Chemists joined with the successful preparation of 2D polymers. These are very pleasing nanomaterials owing to their atomically controlled structure from the bottom-up, but for the non-polymer chemist, these structures have remained largely inaccessible.

The first chemists to adopt 2D materials started using graphene and graphene oxide to protect unstable interfaces in energy devices. In batteries for example, the solid–electrolyte interface between the anode and the electrolyte can now be engineered to control the flow of lithium ions without the two phases reacting, which would cause performance degradation. In photovoltaics, and especially in perovskite solar cells, performances directly depend by the stability of the perovskite material and how the interfaces with the neighbouring layers let holes and electrons through. The most coveted solution is to find a material that can isolate the functional layer, but not add weight or resistance to the flow of charged species. 2D materials have therefore been an obvious choice for these communities.

In heterogeneous catalysis, 2D materials are an attractive system for the simple reason that catalysis occurs on surfaces and all atoms in 2D materials are in principle part of the surface. There are no bulk atoms.

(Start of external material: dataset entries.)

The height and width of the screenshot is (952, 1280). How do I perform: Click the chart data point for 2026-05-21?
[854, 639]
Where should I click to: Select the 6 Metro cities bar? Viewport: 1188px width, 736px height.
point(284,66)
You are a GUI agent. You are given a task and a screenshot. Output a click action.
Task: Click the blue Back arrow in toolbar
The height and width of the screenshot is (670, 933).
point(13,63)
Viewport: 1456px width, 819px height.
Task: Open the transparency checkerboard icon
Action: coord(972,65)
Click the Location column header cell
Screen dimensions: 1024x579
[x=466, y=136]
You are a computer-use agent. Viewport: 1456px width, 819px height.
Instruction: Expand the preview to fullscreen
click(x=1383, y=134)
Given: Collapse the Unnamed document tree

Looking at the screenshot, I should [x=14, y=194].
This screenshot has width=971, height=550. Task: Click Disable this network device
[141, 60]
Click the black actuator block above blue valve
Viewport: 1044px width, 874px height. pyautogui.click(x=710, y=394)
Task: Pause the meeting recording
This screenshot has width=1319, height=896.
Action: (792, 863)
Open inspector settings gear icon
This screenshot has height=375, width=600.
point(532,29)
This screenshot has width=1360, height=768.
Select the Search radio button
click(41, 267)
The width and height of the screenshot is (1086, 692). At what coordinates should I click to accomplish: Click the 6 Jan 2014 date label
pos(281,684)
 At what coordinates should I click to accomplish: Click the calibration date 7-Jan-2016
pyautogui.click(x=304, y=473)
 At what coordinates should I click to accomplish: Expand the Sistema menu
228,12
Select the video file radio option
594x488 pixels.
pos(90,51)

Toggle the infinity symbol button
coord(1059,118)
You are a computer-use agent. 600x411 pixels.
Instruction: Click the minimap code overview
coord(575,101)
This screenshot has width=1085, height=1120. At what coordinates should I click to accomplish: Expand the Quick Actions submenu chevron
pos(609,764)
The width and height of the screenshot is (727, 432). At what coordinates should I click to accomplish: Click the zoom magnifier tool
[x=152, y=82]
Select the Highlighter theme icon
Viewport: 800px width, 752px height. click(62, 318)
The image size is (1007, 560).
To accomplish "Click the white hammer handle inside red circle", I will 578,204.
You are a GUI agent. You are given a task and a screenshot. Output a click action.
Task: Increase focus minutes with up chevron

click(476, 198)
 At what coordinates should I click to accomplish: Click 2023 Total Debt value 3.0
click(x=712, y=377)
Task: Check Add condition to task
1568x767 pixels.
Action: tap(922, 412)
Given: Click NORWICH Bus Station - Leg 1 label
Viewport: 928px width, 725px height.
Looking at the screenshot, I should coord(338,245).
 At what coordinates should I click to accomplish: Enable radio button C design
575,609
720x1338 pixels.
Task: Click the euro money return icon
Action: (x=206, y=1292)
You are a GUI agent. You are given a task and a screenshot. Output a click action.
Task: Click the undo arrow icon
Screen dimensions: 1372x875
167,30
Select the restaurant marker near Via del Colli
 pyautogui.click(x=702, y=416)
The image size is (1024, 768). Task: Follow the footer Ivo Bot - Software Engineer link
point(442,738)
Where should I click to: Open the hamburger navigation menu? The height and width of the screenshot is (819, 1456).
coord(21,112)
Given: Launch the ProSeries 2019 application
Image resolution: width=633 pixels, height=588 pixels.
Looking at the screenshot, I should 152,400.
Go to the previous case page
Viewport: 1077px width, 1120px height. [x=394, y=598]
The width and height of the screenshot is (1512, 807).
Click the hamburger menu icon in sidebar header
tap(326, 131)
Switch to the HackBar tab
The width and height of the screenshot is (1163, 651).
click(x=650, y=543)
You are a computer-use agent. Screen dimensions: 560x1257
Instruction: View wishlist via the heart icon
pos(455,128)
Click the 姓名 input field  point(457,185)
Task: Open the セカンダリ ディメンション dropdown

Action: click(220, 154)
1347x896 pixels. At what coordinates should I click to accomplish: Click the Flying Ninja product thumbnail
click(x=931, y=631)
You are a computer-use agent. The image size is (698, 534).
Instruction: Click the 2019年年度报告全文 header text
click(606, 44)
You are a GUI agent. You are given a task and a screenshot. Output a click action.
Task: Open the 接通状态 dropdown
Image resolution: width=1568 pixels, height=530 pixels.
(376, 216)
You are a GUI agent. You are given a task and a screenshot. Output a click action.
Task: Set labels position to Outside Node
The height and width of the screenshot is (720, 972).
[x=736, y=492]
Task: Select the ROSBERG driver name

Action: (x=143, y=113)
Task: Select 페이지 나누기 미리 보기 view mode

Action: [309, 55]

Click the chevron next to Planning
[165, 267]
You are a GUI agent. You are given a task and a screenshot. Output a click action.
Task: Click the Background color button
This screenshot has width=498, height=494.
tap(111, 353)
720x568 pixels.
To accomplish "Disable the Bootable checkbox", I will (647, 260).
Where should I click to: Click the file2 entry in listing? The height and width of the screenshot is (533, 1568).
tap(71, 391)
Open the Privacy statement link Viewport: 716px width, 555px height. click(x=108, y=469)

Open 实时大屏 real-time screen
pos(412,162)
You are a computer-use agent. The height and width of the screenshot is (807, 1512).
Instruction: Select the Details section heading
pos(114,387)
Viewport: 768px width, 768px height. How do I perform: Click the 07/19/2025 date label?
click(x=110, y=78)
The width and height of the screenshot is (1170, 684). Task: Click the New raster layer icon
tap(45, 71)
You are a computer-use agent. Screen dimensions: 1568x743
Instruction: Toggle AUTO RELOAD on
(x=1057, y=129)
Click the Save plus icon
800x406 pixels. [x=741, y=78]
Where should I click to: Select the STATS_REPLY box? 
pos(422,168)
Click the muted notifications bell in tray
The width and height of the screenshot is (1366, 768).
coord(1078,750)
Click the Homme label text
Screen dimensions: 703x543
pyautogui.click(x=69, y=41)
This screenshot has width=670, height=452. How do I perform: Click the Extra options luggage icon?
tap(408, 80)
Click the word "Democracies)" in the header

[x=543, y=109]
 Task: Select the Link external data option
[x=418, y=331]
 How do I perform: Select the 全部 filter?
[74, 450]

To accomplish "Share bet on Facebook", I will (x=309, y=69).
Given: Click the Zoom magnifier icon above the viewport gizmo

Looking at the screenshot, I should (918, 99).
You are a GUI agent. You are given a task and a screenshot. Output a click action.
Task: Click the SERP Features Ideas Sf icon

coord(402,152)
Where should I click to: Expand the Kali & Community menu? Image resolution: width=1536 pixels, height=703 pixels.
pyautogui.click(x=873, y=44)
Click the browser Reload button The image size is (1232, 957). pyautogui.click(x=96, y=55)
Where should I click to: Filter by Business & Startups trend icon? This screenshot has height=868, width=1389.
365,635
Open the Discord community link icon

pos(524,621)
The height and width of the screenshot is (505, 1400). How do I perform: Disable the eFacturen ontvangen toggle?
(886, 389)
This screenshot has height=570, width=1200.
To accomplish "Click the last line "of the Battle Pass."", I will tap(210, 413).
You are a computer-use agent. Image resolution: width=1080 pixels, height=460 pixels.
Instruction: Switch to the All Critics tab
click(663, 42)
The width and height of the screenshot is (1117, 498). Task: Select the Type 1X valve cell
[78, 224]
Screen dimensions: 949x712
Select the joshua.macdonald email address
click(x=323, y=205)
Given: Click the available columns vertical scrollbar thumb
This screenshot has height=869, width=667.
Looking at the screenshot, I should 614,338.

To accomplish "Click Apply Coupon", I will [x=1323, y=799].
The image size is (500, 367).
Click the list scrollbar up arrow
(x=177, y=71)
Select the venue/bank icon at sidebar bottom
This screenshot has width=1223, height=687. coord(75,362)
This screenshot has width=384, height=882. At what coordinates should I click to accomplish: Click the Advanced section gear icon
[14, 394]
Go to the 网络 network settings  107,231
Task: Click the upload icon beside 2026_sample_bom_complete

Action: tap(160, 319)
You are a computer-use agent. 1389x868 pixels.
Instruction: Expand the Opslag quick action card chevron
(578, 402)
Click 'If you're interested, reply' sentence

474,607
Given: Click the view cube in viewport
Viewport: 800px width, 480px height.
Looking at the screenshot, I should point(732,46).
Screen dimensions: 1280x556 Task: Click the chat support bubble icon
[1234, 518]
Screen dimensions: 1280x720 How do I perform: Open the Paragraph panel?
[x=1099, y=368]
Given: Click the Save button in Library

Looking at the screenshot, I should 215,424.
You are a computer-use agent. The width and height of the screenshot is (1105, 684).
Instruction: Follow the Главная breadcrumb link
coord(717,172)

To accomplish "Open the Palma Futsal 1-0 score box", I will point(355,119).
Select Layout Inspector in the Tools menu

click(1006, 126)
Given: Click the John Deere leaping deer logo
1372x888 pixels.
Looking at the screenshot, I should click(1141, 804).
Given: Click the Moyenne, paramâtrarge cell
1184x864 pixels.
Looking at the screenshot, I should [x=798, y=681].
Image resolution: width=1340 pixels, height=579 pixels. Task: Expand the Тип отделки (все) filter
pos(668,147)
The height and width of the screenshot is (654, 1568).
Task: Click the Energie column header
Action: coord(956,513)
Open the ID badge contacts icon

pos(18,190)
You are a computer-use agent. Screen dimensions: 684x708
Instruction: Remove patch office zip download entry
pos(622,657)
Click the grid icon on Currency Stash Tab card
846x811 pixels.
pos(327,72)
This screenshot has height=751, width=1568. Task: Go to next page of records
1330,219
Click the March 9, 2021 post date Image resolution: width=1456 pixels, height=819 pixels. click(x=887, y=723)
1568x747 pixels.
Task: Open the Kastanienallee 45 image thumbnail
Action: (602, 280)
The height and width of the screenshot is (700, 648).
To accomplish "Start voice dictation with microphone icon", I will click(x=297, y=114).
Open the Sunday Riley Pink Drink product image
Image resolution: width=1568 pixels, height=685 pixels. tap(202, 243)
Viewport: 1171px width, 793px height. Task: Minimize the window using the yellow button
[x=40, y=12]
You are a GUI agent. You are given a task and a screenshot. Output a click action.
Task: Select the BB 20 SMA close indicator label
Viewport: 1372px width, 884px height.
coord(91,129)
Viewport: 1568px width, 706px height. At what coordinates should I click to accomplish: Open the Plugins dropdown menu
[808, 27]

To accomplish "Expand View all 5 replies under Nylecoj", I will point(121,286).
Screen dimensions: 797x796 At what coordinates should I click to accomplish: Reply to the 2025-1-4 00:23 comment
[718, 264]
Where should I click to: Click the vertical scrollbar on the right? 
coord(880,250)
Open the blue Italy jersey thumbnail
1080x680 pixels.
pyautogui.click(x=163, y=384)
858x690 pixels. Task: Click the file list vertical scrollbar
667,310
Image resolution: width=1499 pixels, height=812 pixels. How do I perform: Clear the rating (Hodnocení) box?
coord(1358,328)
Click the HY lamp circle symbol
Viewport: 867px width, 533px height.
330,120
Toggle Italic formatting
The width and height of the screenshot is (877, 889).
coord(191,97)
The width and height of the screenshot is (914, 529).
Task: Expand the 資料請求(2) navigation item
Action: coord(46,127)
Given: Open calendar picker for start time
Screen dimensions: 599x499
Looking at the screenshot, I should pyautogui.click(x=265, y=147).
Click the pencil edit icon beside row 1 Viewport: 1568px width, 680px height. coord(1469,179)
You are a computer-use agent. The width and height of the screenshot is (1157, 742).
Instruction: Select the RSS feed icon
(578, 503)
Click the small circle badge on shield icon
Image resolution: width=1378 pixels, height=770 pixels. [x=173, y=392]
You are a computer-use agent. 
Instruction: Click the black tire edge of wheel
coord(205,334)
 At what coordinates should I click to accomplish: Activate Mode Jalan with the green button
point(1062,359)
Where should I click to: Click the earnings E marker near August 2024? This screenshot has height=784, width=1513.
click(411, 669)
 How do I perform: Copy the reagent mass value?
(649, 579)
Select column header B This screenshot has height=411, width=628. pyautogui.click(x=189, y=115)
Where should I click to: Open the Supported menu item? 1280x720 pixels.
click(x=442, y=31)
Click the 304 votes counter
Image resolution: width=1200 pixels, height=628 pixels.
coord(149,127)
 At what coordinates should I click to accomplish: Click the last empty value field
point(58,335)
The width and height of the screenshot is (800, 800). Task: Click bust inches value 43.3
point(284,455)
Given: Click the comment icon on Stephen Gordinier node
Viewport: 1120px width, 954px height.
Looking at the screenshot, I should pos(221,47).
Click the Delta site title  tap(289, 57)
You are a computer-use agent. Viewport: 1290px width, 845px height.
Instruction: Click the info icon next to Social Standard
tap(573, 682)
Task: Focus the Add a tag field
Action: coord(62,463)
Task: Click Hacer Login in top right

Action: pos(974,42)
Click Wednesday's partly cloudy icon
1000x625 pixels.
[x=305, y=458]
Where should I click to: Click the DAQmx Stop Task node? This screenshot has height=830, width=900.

Another active area is using 2D materials for membranes to purify gases or liquids. Of particular note is the effort on water purification and desalination, where the specificity of the interaction with certain compounds (for instance, per- and polyfluoroalkyl substances, or PFAS) and ions can result in selective adsorption and removal. Some 2D materials-enriched polymeric fibres and foams have reached the pilot plants stage for purifying waste waters.

There are probably two main thrusts where chemists can make a substantial contribution in the field of 2D materials: synthesis and functionalization.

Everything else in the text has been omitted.